Switch statements and strict comparison

Hi, there’s a thing about switch statements I don’t clearly understand. The curriculum says cases get tested with strict comparison, but in the practice a single equal sign is used. Why is this so? Thank you very much. I’m re-doing the whole JavaScript curriculum and I want to understand everything.

I don’t know what you mean by, "…but in the practice a single equal sign is used. " That would be an assignment operator, not comparison.

They mean that when it compares the values, it is a strict comparison (like ===) that does not coerce the type.

For example,

const value = 1;
switch (value) {
// ...

that would match for:

case 1:

but not for

case '1':

It has nothing to do with the assignment operator on the first line.

1 Like

Ah, that’s clear.
This confused me:

function caseInSwitch(val) {
  var answer = "";
  // Only change code below this line
  switch (val) {
    case 1:
      answer = "alpha";
      break;
    case 2:
      answer = "beta";
      break;
    case 3:
      answer = "gamma";
      break;
    case 4:
      answer = "delta";
      break;
  }
  // Only change code above this line
  return answer;
}
// Change this value to test
caseInSwitch(1);

Hi there,

The switch statement does a strict comparison between the parameter and the case.

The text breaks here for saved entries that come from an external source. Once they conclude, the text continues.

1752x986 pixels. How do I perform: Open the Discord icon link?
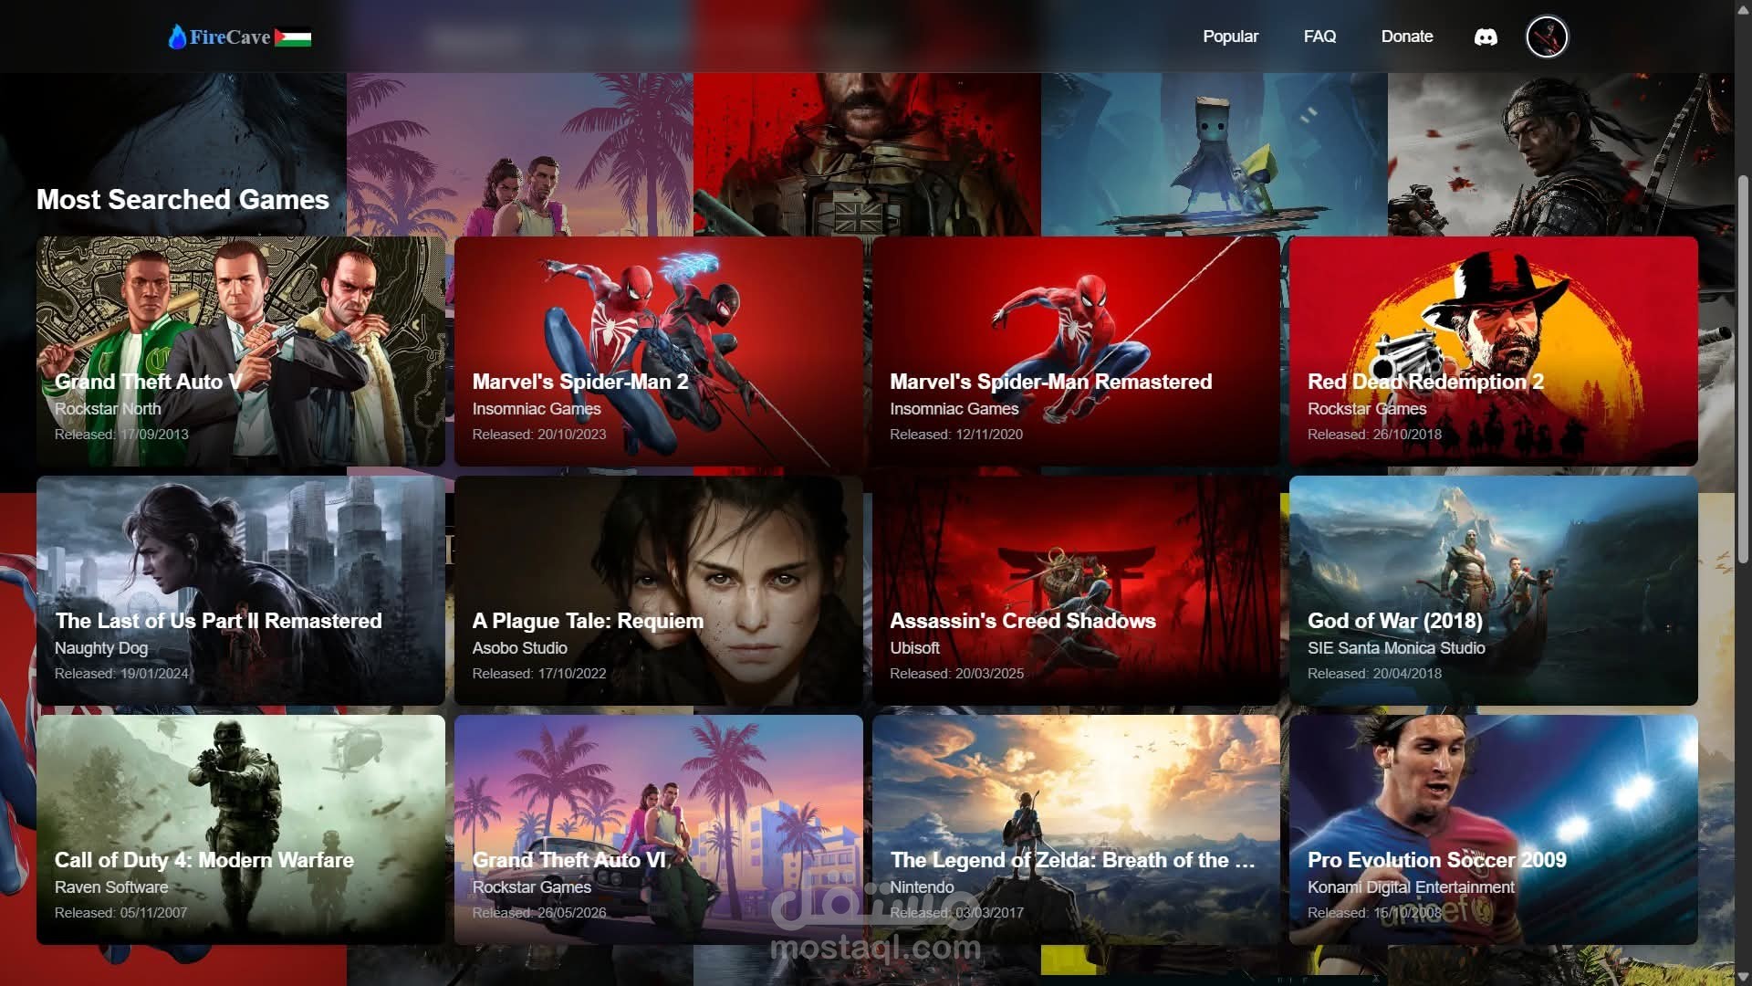point(1486,37)
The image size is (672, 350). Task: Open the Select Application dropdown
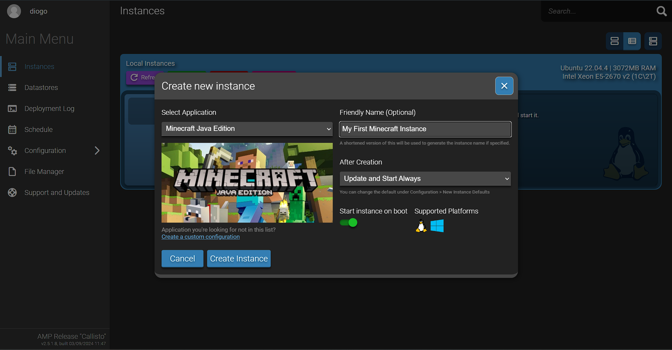(247, 129)
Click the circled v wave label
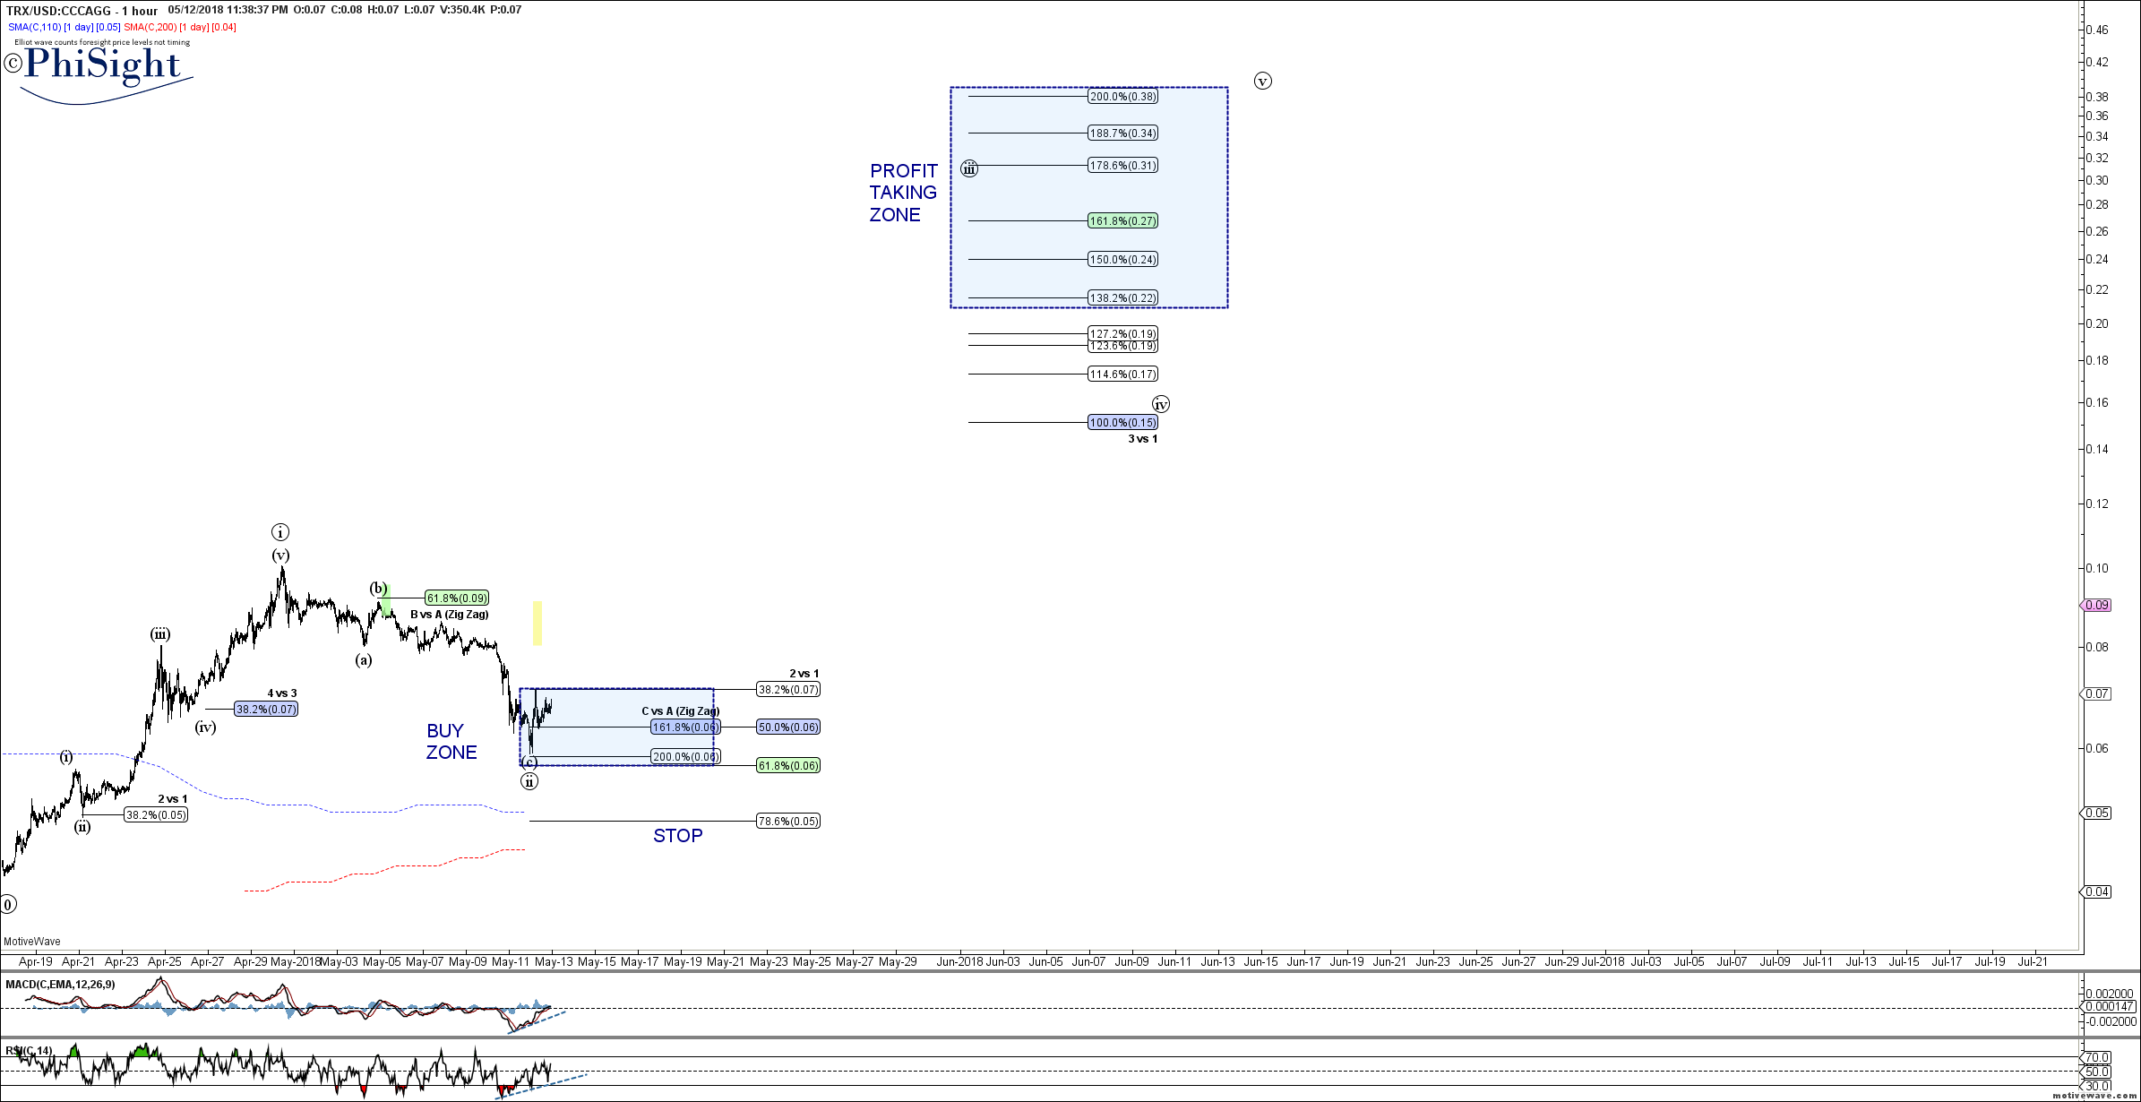Viewport: 2141px width, 1102px height. point(1262,82)
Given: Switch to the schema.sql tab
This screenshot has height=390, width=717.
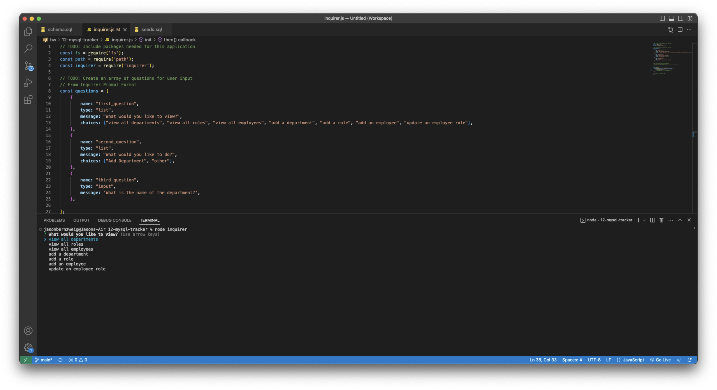Looking at the screenshot, I should pos(59,29).
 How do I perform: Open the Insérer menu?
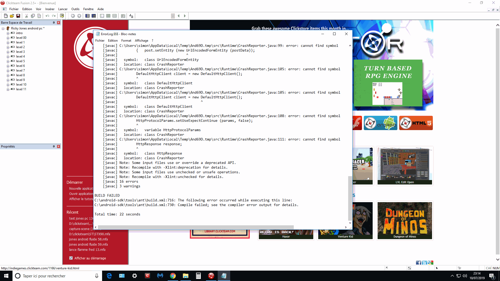50,9
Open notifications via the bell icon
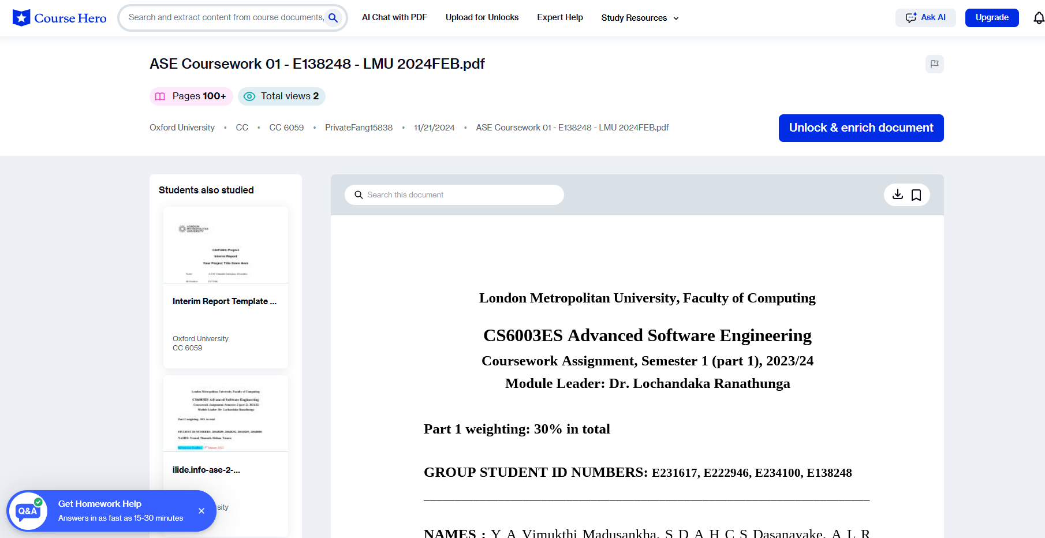This screenshot has height=538, width=1045. point(1038,17)
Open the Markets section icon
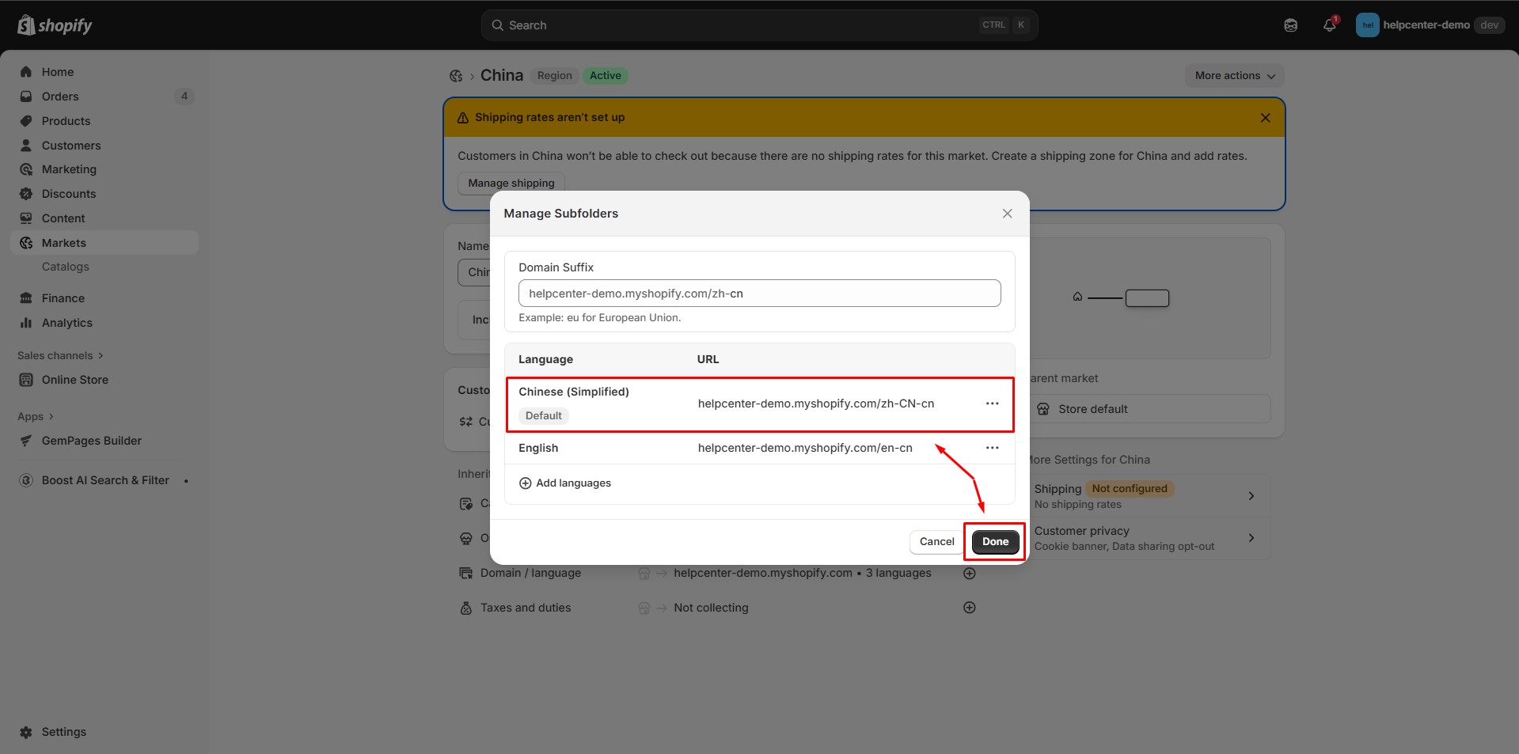Screen dimensions: 1519x754 point(26,242)
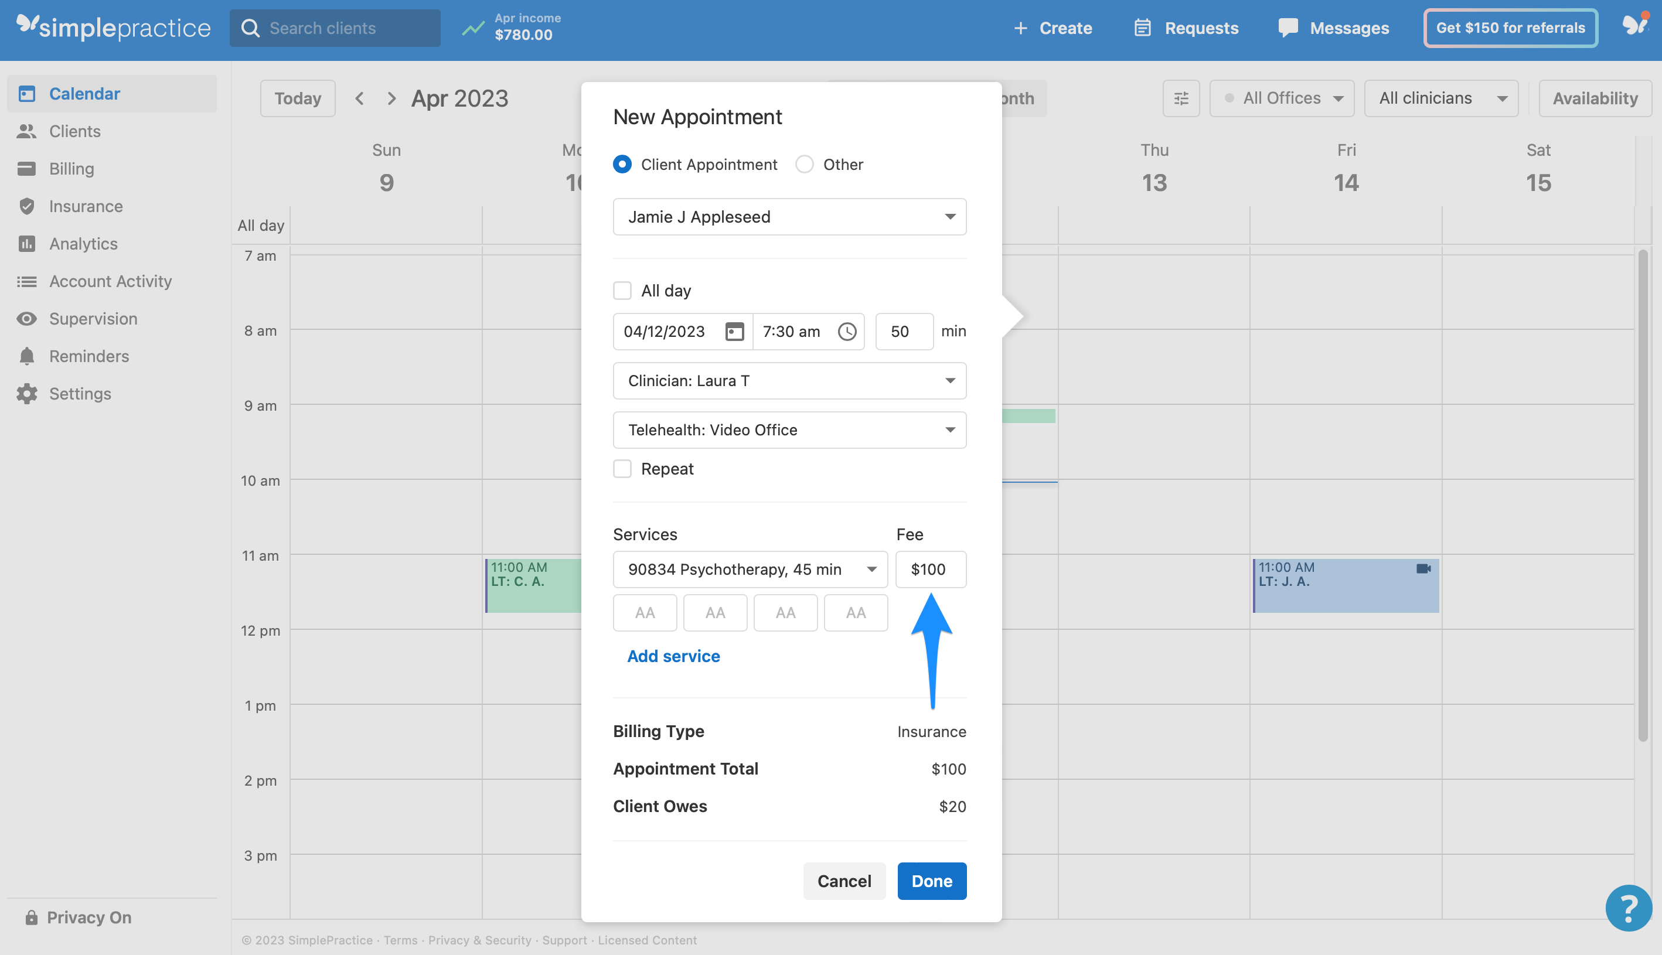Enable the All day checkbox
The image size is (1662, 955).
(622, 291)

Say I have a switch statement for cleaning the house:

function robotMaid(chore) {
     job = ""
     switch(val) {
     case dishes:
     job = "Do the dishes";
     break;
     case laundry:
    job= "Do the laundry";
    break;
     }
}

The robotMaid function is going to take the chore and see if it matches the case using strict equality (===). The = is just to assign what job it’s supposed to do in each case.

I hope my silly example makes sense.

2 Likes

@cherylm Your example is not silly. It was a nice way of explaining it. With your example and @kevinSmith’s explanation the thing got clear for me. Thank you both.